- Education: Mills College (MFA)
- Occupations: Poet; performer; editor;
- Writing career
- Genre: Poetry
- Notable work: EXTRATRANSMISSION; Villainy; We Want It All: An Anthology of Radical Trans Poetics;

= Andrea Abi-Karam =

Arab-American poet and editor

Andrea Abi-Karam is an Arab-American and trans poet, performer, and editor. They are the author of the poetry collections EXTRATRANSMISSION and Villainy, and co-editor, with Kay Gabriel, of We Want It All: An Anthology of Radical Trans Poetics.

EXTRATRANSMISSION and Villainy were finalists for the Lambda Literary Award for Transgender Poetry, and We Want It All was a finalist for the Lambda Literary Award for LGBTQ Anthology and the Publishing Triangle Award for Trans and Gender-Variant Literature.

== Work ==
Abi-Karam's chapbook The Aftermath was published by Commune Editions in 2016. Their first full-length collection, EXTRATRANSMISSION, was published by Kelsey Street Press in 2019. Reviews in The Adroit Journal and Full Stop discussed the book's treatment of the body, gender, trauma, militarism, and violence. EXTRATRANSMISSION was a 2020 Lambda Literary Award finalist for Transgender Poetry.

In 2020, Abi-Karam and Kay Gabriel edited We Want It All: An Anthology of Radical Trans Poetics, published by Nightboat Books.
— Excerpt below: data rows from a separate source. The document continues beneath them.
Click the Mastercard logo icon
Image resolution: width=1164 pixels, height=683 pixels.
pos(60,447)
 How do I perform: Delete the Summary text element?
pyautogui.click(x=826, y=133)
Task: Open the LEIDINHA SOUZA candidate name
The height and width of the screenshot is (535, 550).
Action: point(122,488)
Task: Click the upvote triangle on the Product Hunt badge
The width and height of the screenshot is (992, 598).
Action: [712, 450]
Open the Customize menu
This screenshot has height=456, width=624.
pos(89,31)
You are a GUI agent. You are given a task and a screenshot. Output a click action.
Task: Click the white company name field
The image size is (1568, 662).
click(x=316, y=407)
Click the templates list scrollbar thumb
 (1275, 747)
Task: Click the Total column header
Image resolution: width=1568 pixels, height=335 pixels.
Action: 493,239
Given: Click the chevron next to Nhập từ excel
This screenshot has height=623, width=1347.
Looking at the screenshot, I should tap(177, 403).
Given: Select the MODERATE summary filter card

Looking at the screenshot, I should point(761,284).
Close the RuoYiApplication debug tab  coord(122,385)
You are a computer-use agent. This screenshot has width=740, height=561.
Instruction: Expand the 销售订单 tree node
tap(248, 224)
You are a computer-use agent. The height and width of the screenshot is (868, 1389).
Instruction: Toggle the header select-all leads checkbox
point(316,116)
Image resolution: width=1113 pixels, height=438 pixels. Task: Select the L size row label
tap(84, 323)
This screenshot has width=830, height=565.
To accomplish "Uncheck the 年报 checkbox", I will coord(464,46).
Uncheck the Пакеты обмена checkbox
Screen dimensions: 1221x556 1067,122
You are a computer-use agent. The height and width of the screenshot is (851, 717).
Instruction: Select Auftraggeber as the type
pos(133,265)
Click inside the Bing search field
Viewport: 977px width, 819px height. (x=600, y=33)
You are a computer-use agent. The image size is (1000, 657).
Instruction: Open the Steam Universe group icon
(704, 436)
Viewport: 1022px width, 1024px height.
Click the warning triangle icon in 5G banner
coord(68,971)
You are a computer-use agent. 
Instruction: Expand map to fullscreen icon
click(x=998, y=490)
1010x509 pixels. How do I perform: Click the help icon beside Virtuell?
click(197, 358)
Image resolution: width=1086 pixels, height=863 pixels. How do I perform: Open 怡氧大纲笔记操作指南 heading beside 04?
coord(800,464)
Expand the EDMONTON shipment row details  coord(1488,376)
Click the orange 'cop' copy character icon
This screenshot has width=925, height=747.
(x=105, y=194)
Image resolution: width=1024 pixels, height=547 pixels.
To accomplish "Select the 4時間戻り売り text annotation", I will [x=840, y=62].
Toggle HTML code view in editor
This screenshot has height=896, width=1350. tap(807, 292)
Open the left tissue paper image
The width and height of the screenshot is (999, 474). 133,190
Publishers Weekly described the book as an anthology of works by trans writers that uses poetry to reimagine collective struggle. In a 2020 interview with Them, Abi-Karam and Gabriel discussed the anthology's selection process and its relationship to political movement work. The anthology was a 2021 Lambda Literary Award finalist for LGBTQ Anthology and a Publishing Triangle Award finalist for Trans and Gender-Variant Literature.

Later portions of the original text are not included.